What Is Mental Health?

What Is Mental HealthMental illness and mental health are often considered to be interchangeable.  However, factually, they are not.  Simply put, mental illness refers to the sickness or disorder of your mind or brain and mental health refers to the well-being or condition of your mind or brain.  In fact, the World Health Organization, (WHO, 2010), defines mental health as “a state of well-being in which an individual realizes his or her own abilities, can cope with the normal stresses of life, can work productively and is able to make a contribution to his or her community. In this positive sense, mental health is the foundation for individual well-being and the effective functioning of a community.”

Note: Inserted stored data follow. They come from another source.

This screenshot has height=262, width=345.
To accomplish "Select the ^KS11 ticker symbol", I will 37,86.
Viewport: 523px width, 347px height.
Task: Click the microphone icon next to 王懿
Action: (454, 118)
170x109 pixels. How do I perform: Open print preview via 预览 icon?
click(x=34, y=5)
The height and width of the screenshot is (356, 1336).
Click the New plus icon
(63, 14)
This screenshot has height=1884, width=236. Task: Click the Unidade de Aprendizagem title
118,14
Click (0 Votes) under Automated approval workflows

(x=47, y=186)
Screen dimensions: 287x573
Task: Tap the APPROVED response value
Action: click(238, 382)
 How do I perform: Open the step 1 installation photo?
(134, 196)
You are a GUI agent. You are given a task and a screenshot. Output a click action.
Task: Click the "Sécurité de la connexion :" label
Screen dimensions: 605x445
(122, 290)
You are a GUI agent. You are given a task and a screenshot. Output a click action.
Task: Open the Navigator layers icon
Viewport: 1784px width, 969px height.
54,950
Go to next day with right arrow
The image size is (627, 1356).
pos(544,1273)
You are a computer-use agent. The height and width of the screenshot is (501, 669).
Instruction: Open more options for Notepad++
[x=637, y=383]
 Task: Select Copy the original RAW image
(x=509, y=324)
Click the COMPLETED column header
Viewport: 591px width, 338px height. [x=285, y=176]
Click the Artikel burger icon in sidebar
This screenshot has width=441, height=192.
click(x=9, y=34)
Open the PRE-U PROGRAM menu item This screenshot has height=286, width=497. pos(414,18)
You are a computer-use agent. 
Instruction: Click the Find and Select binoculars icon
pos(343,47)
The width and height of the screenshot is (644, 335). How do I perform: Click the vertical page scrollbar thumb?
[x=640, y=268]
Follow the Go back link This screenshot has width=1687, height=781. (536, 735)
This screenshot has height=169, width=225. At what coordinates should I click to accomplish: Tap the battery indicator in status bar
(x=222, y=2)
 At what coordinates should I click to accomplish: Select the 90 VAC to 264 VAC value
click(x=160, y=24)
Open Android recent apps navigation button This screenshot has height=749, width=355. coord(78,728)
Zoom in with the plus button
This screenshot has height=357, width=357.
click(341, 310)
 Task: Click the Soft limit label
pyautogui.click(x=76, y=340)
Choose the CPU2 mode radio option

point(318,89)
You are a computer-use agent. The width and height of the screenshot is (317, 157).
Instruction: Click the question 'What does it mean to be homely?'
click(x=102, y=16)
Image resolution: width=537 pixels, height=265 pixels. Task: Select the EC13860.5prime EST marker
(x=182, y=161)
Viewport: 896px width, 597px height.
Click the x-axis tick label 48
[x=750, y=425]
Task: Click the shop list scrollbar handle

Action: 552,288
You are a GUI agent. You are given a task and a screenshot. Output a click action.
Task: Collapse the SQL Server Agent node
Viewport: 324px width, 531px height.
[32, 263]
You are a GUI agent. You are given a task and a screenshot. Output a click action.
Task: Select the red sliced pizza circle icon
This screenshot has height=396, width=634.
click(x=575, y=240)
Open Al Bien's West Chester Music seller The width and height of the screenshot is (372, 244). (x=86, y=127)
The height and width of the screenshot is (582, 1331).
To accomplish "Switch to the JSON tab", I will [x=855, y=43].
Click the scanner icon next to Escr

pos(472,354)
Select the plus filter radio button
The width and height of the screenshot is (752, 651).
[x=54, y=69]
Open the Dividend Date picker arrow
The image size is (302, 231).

Since mental health is the basis of one’s well-being, researchers have pin-pointed three indicators that, when measured, can help determine the overall health of your mind.  These indicators are social well-being, emotional well-being, and psychological well-being.

Social Well-Being

Your social well-being determines how well you positively interact with society.  There are five dimensions of social well-being:  social integration, social acceptance, social contribution, social actualization, and social coherence.

Emotional Well-Being

Your emotional or hedonic well-being determines how you feel about your life.  These feelings include your satisfaction with life, your happiness, your cheerfulness, and your peace of mind (peacefulness).

Psychological Well-Being

Your psychological well-being, i.e. self-realization or self-awareness, encompasses various dimensions.  Some of these are personal growth (development of one’s self), self-acceptance, autonomy, positive relations with others, spirituality, environmental mastery (control of the environment according to one’s own needs), and purpose in life (Westerhof, Gerben J., Keyes, Corey L. M, 2009) and (WHO, 2010).

Positive functioning of the above indicators leads to optimal mental health.  Therefore, it is important that we take our mental health seriously, because, according to the Centers for Disease Control and Prevention (CDC, n.d.), optimum mental health was associated with only 17% of adults in America.

Therefore, it is advantageous for us to promote mental health.  This can be done in a variety of ways.  The World Health Organization suggests several ways, such as 1) mental health interventions at work, 2) mental health promotional activities in schools, 3) community development programs, 4) violence prevention programs, 5) housing policies, 6) programs targeted at vulnerable groups of people, 7) early childhood interventions, 8) support to children, 9) socio-economic empowerment of women, and 10) social support for elderly populations (WHO, 2010).

References:

CDC (n.d.).  Mental Health Basics.  Retrieved October 16, 2011, from CDC Web Site:  http://www.cdc.gov/mentalhealth/basics.htm

Westerhof, Gerben J., Keyes, Corey L. M. (2009).  Mental illness and mental health: the two continua model across the lifespan.  Journal of Adult Development, 17(2): 110–119.